Dataset entries:
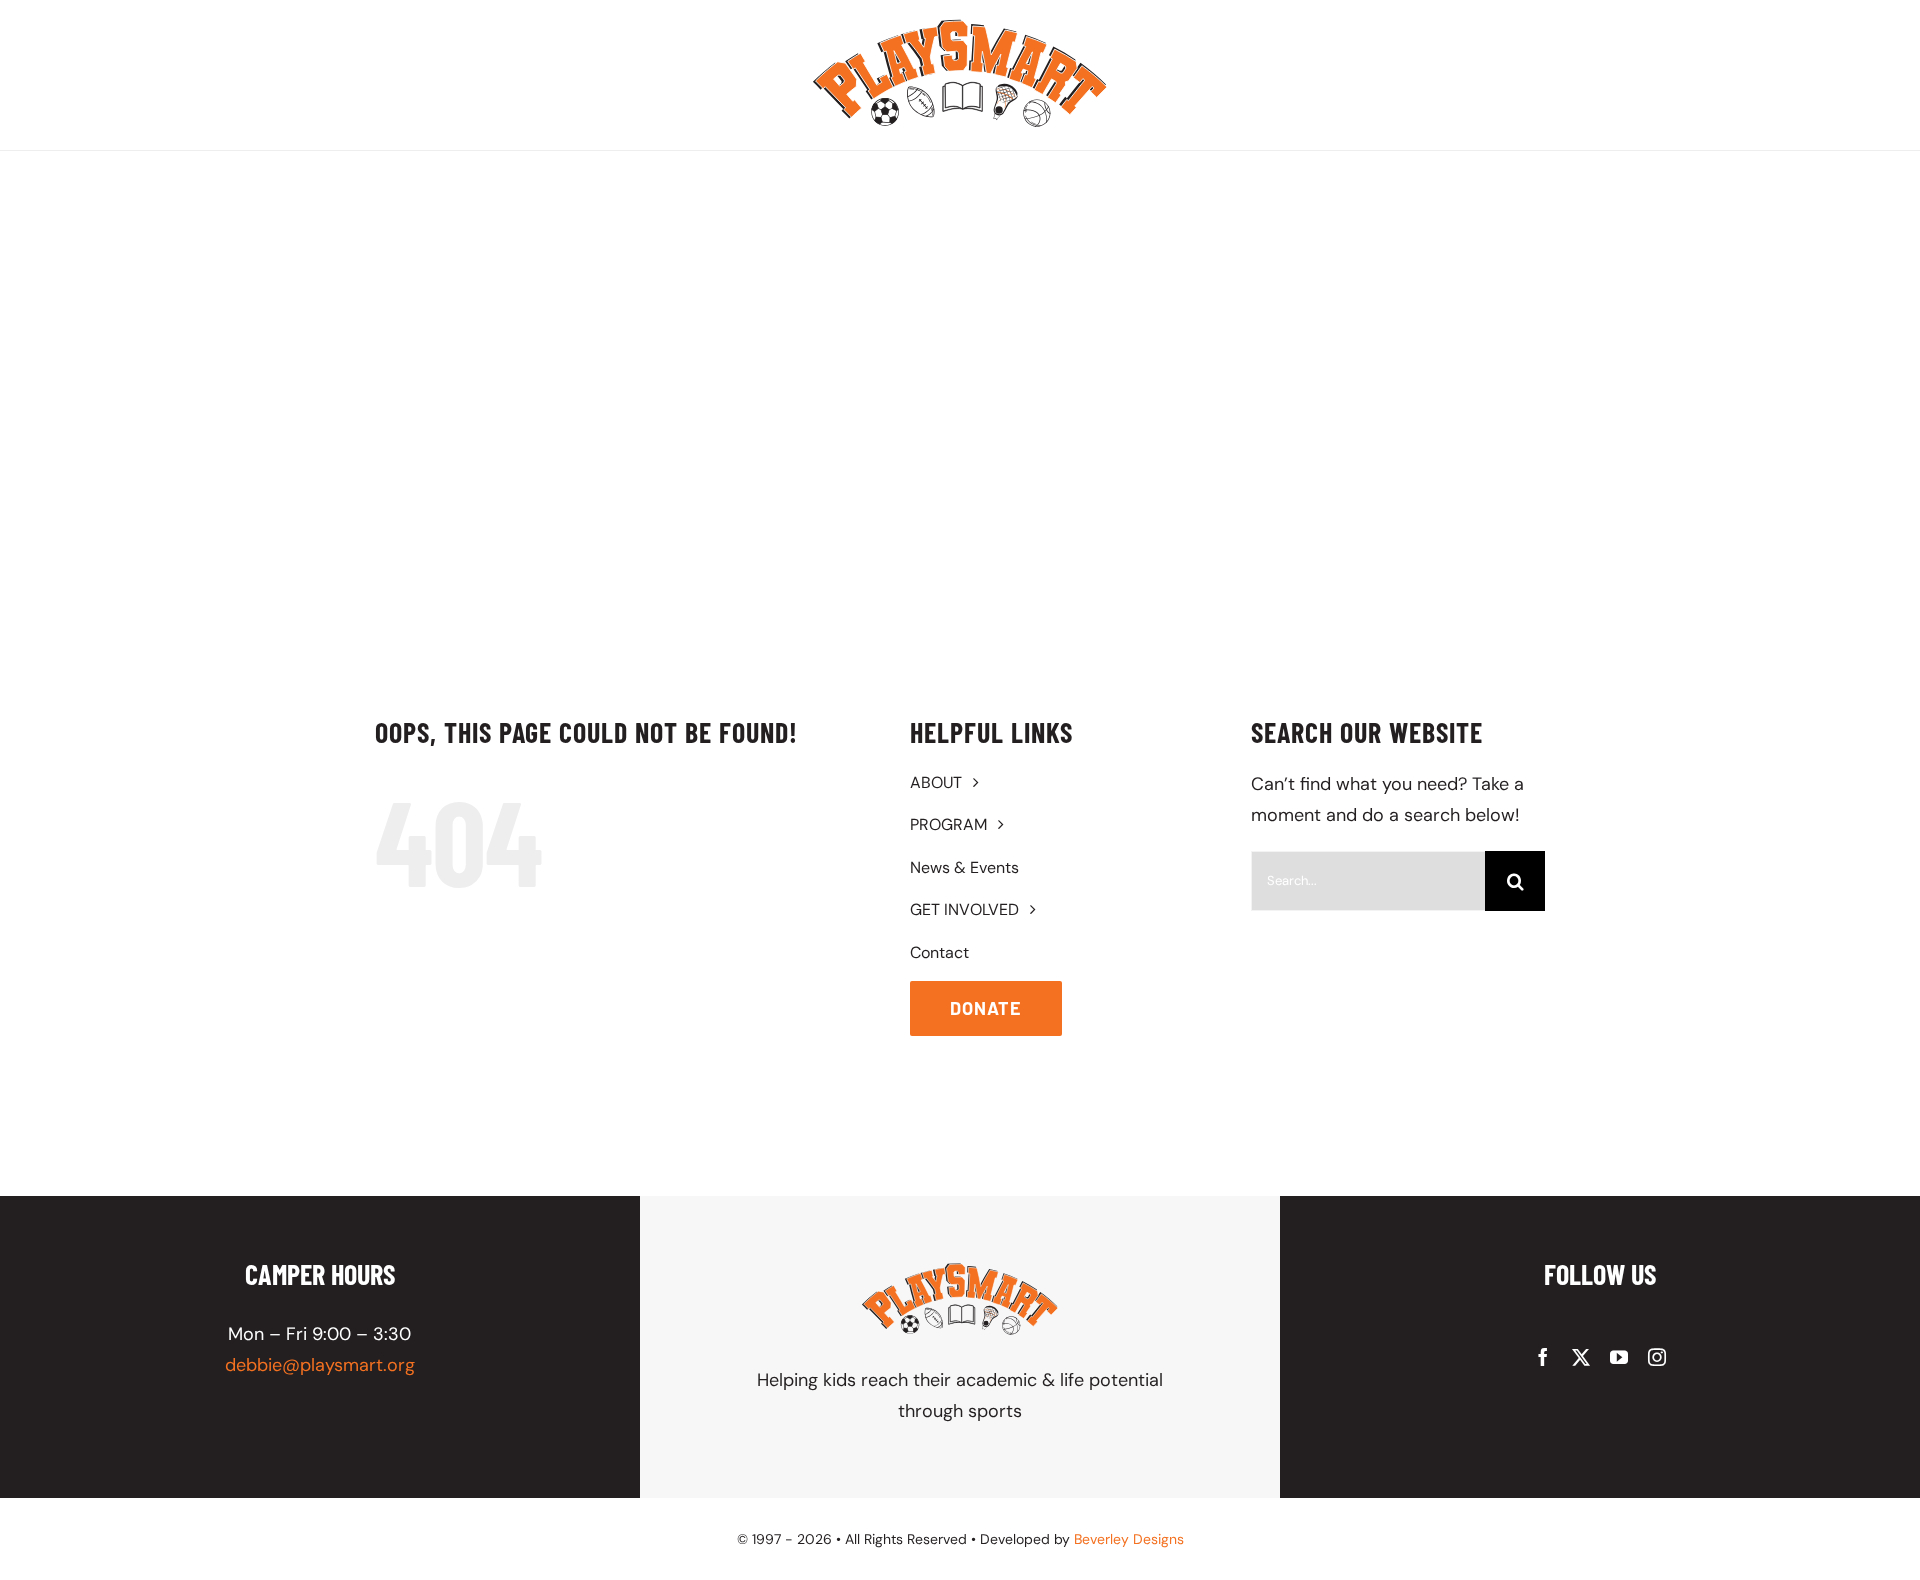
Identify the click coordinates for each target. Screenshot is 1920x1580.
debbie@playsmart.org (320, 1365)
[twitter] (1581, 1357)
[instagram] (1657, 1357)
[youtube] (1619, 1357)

==

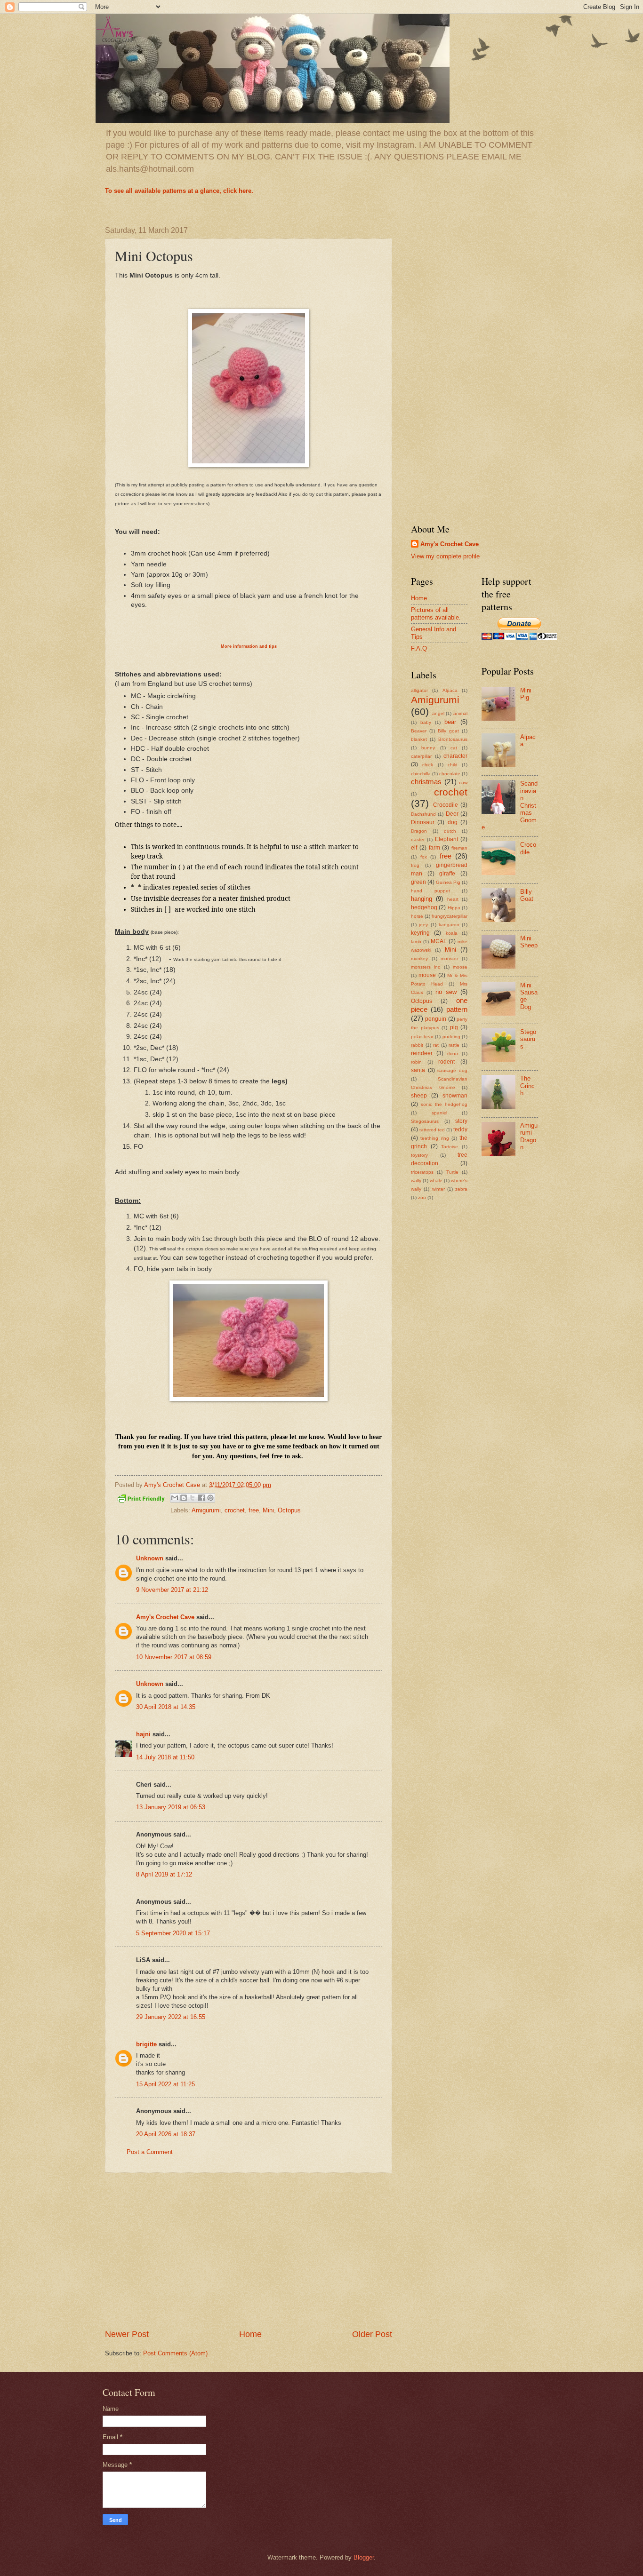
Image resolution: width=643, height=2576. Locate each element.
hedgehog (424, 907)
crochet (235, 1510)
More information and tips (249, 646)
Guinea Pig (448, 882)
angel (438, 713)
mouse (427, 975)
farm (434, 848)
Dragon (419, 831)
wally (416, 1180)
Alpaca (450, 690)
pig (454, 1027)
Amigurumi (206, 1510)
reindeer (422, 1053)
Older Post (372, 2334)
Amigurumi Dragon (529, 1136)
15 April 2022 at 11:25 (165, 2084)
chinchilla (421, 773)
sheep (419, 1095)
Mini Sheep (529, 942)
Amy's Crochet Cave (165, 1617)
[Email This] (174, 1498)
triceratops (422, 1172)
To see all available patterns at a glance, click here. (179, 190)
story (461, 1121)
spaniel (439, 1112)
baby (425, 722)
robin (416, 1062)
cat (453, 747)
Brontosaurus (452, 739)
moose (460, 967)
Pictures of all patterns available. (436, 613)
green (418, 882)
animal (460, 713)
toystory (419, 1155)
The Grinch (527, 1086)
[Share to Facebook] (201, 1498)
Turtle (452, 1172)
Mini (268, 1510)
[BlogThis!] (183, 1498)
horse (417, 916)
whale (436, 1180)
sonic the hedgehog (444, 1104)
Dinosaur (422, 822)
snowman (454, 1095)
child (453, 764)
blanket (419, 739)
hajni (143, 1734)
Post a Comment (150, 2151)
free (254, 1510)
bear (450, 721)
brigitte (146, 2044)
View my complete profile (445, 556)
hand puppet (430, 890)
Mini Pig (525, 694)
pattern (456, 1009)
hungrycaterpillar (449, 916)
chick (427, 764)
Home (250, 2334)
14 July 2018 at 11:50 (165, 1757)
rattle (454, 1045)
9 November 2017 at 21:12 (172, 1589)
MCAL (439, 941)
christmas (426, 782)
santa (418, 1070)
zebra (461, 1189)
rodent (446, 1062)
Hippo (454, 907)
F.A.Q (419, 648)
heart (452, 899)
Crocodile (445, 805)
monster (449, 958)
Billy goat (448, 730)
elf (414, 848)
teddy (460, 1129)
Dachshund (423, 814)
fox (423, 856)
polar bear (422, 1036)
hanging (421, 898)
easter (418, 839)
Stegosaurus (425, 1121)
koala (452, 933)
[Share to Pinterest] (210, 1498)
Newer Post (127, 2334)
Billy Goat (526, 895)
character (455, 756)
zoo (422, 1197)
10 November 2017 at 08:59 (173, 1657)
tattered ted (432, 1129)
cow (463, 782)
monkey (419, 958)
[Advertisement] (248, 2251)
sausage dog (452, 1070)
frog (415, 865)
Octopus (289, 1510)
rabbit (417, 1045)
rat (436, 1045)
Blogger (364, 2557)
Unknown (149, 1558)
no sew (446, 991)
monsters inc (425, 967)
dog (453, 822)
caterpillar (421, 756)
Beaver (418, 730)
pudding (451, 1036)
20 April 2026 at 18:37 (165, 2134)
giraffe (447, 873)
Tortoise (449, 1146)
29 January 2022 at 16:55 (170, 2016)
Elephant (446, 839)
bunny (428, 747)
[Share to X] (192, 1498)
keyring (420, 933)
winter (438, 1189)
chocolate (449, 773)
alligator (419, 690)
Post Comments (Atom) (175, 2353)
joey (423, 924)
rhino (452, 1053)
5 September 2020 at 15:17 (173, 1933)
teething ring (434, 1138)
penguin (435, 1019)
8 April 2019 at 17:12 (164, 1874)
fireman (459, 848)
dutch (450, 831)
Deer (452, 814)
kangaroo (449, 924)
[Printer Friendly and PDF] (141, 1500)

--

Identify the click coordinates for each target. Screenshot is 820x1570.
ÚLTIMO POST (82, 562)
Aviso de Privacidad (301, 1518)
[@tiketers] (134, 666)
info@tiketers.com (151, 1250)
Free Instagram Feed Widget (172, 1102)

◆ **Task prompt**: Beginning with the line above that contains "rhino (452, 1053)", copy each line exactly up to and including the line that contains "[Printer Friendly and PDF] (141, 1500)", and go no further.

◆ **Your response**:
rhino (452, 1053)
5 September 2020 at 15:17 (173, 1933)
teething ring (434, 1138)
penguin (435, 1019)
8 April 2019 at 17:12 (164, 1874)
fireman (459, 848)
dutch (450, 831)
Deer (452, 814)
kangaroo (449, 924)
[Printer Friendly and PDF] (141, 1500)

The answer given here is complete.